用語辞典 — ツギノテ。LOCALGLOSSARY

極早生みかん

極早生みかんとは、温州みかんの品種を成熟期の早い順に「極早生・早生・中生・晩生」と分ける分類のうち、もっとも早く成熟するグループを指します。代表品種には日南1号・宮川早生・興津早生などがあります。図鑑や生産者向け資料では収穫期を「9月中旬から10月下旬」とすることが多いですが、産地によってはこれより早く動き始めます。

「9月中旬から」と、実際の産地の動き

極早生みかんを紹介する記事の多くは、収穫期を9月中旬から10月下旬としています。
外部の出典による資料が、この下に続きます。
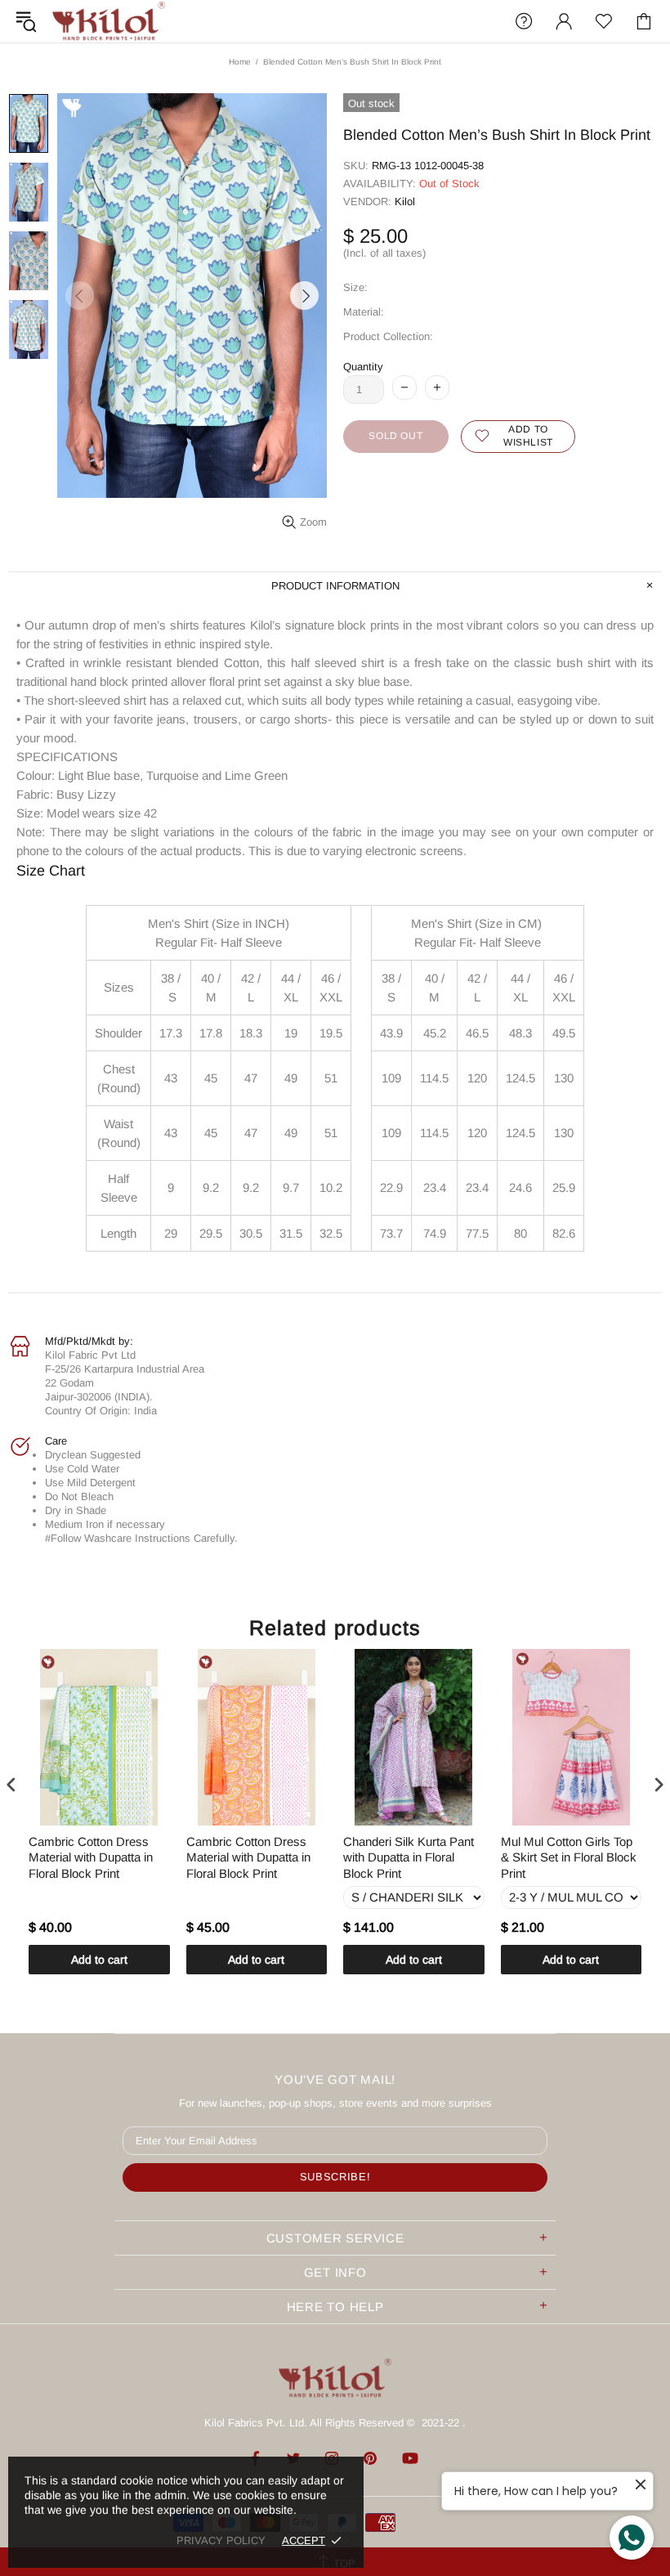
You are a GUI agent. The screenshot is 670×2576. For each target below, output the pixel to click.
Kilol (405, 201)
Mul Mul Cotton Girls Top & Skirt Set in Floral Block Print (568, 1857)
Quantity (363, 367)
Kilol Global (108, 21)
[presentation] (11, 1784)
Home (240, 61)
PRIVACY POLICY (221, 2540)
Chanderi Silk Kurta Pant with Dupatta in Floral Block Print (408, 1857)
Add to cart (99, 1959)
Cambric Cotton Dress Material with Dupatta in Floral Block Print (91, 1857)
日南1号についても、育成地での完全着色は10月上旬とされ、興津早生より2週間以上早く色づく品種だと説明されます。ただし、これは品種としての一般的な目安であり、実際の産地の動きはそれより早いことがあります。宮崎県日南市では、少なくとも2021・2024・2026の3年分の記録を見る限り、収穫はいずれも8月28日から31日の間に始まっています。図鑑の目安より2週間ほど早く、畑のほうが先に動き出す形です。

代表的な品種

極早生に分類される主な品種には、宮崎県日南市で発見された「日南1号」(興津早生の枝変わり、1979年発見・1989年品種登録とされる)、福岡県が原産とされる「宮川早生」、そのほか「興津早生」「YN26」「ゆら早生」などがあります。育成地や産地によって糖度・収穫時期にわずかな差があり、同じ「極早生」の中でも品種ごとに個性があります。

皮が緑でも食べられる理由

極早生みかんは、皮が黄色や橙色に色づく前の、まだ緑がかった状態で収穫・出荷されることが多い品種群です。これは未熟だからではなく、この時期に食べる前提でつくられた実の色とされています。ただし糖度は年の天候によって振れ、生産者が「今年は糖度がやや低め」とコメントすることもあります。酸味が残るのがこの時期ならではの味とされ、季節が進むにつれて色づきとともに酸味が抜けていきます。

補足:ここで紹介した収穫時期・品種名・年ごとの動きは、各産地の一次情報(生産者・JA・地域メディア等)にもとづくもので、産地・年によって差がある。個別の産地・品種の詳しい収穫時期は、出荷元の情報を確認するのが確実。